I doubt that the chip's sampling rate can be switched back and forth but I've never tried it.

If you could store the audio files in serial flash it might make a difference compared to using uSD.
Which uSD are you using? The one on the audio board or the one built into the T3.6?

Audiostream.h has this definition of the exact sampling rate:
Code:
#define AUDIO_SAMPLE_RATE_EXACT 44117.64706

Pete
 
I doubt that the chip's sampling rate can be switched back and forth but I've never tried it.

If you could store the audio files in serial flash it might make a difference compared to using uSD.
Which uSD are you using? The one on the audio board or the one built into the T3.6?

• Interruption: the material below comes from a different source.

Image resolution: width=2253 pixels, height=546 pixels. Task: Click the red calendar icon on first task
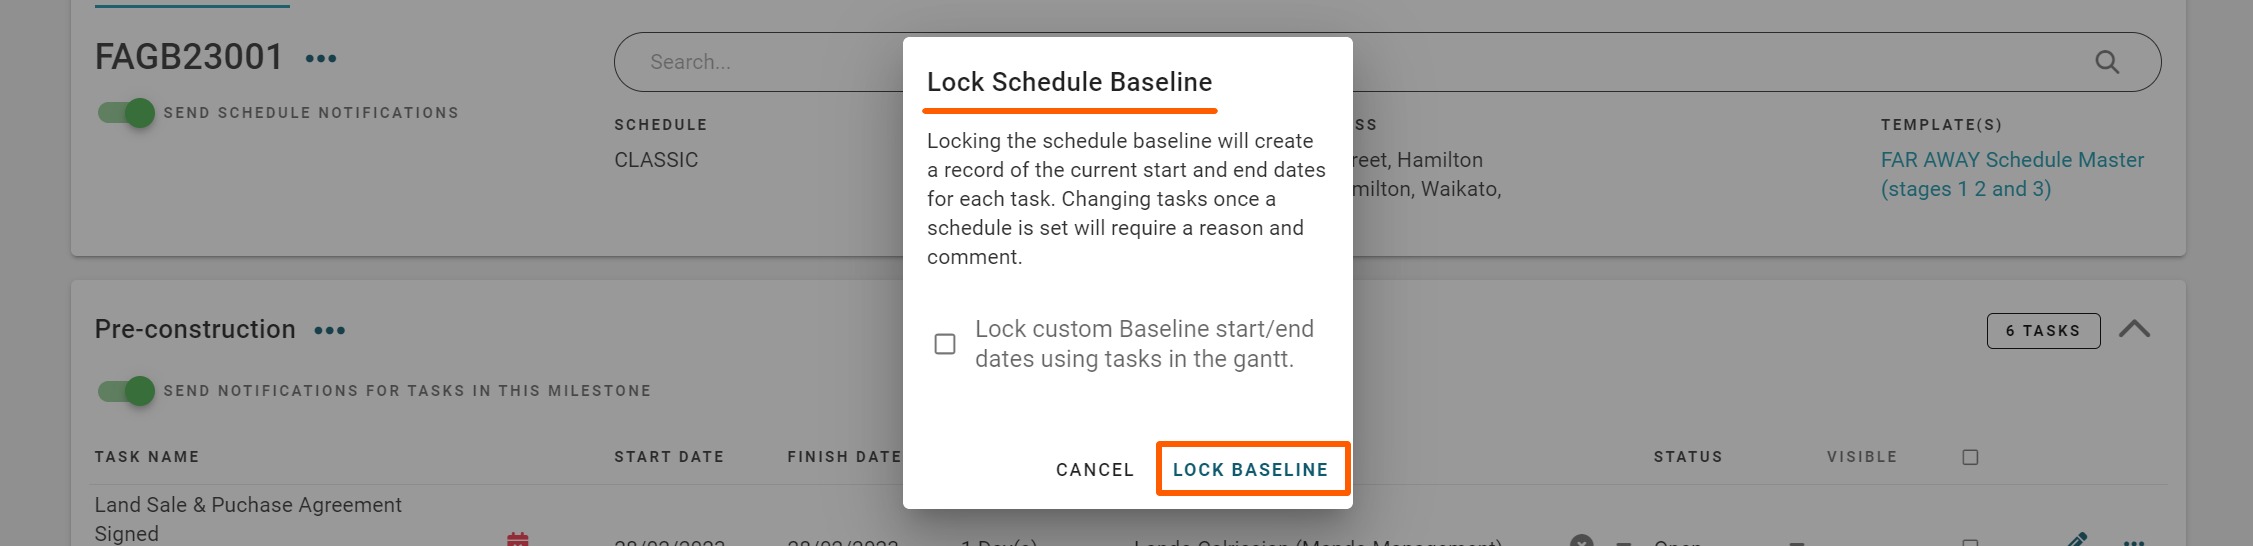tap(517, 539)
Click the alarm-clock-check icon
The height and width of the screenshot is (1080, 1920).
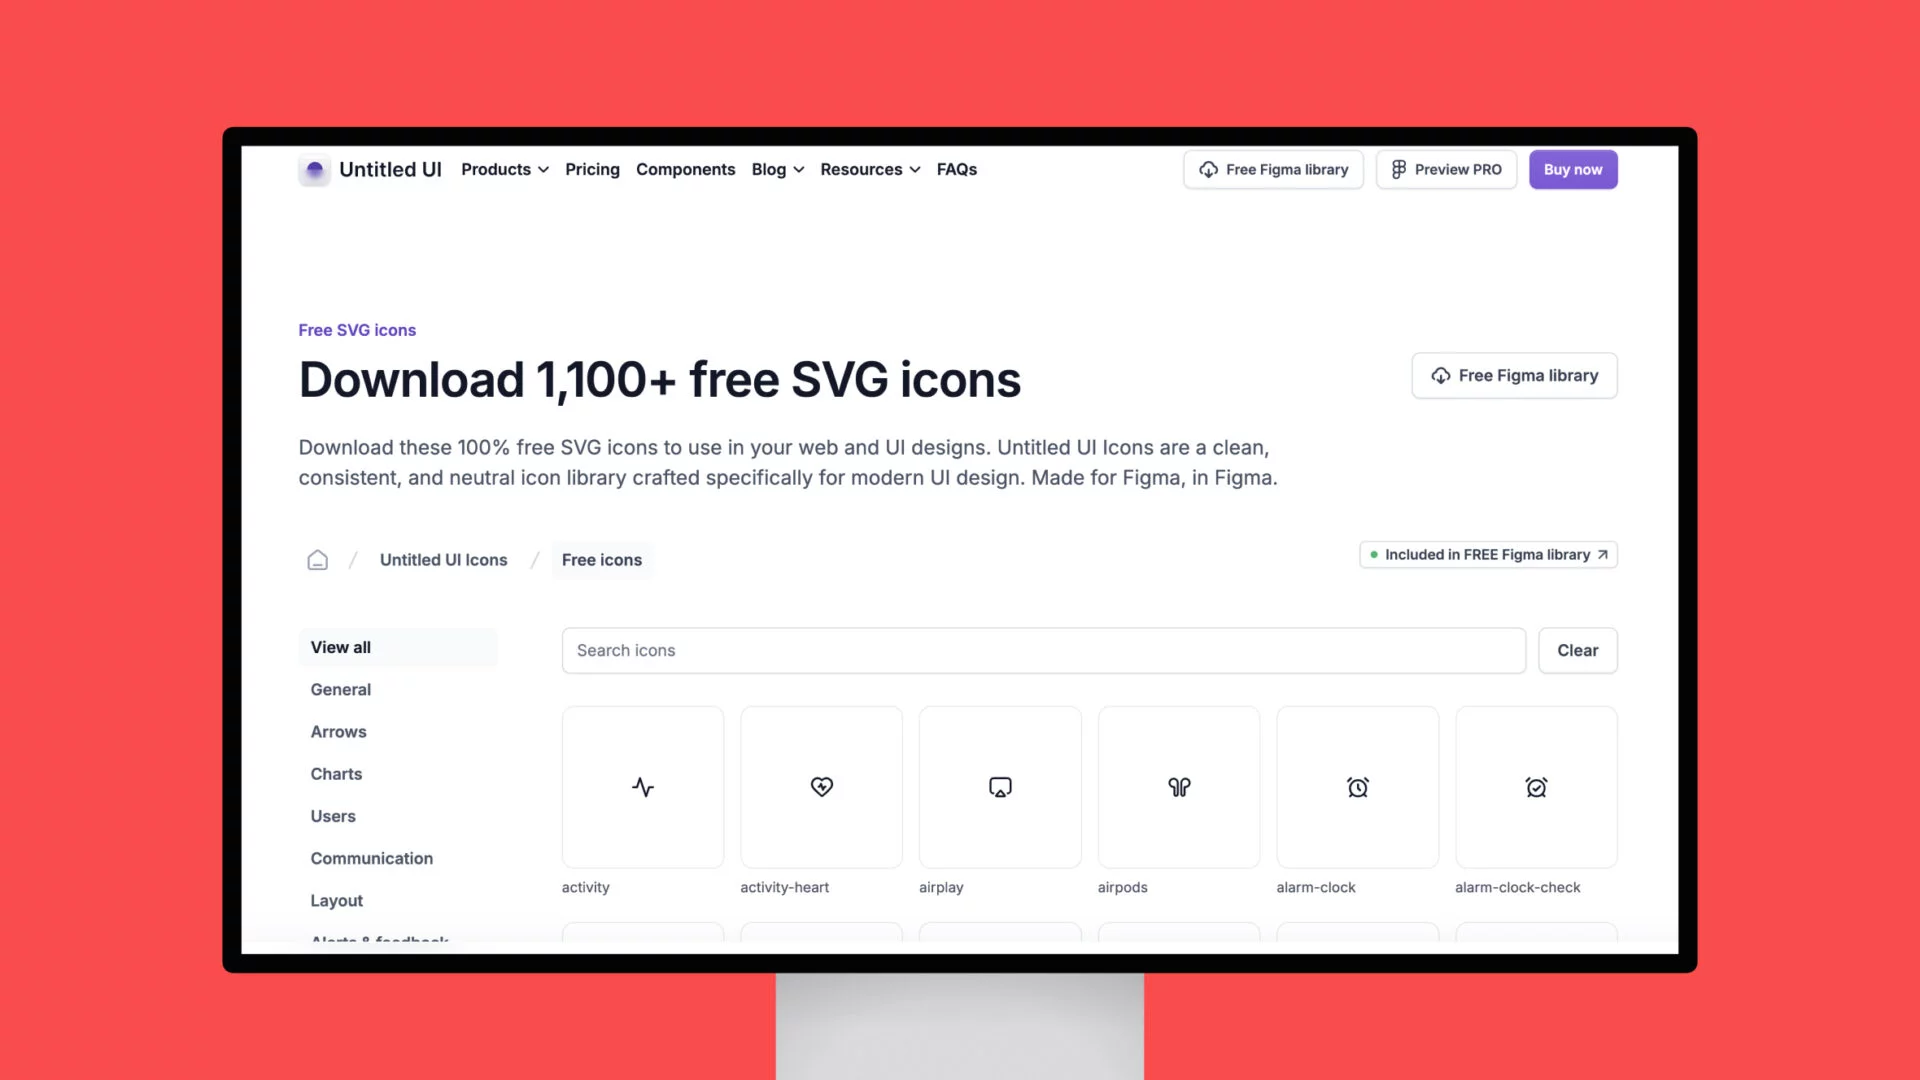click(x=1536, y=786)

Audiostream.h has this definition of the exact sampling rate:
Code:
#define AUDIO_SAMPLE_RATE_EXACT 44117.64706

Pete

I was using the SD card on the teensy itself, but I did try switching to the one on the AudioAdaptor, and that made no difference.

Since your last suggestion, I added the serial flash memory and moved the files to it, and now AudioCPU Max is down to just 21, and AudioMemoryMax is 9 buffers.

For most loop cycles AudioProcessor usage is 1, and then when a sound is playing it jumps to 15 for a few cycles, then back down to 1.

Sadly, this did not make any difference at all to the behavior of the system: while playing at 44.1KHz it still fails to keep up with the sampling frequency of 44.1KHz.

You've helped me a lot, since I've been able to reduce audio CPU pressure and prove to myself that the cause of my problem lies elsewhere.

I'm going to try with a new (simpler) post in the support forum just to see if anybody has ever used this board and library for continuous recording with intermittent playback and verified that the recording sample rate was stable.

If nobody steps up with that information, I'll try to repro this in a stripped down project -- if I can still see the problem then I'll start digging into the library or bypass the library and test the raw board.

Thanks!
 
I doubt that a new thread is going to make any difference.
You'll be asked for code which demonstrates the problem, so work on the repro code and post it here.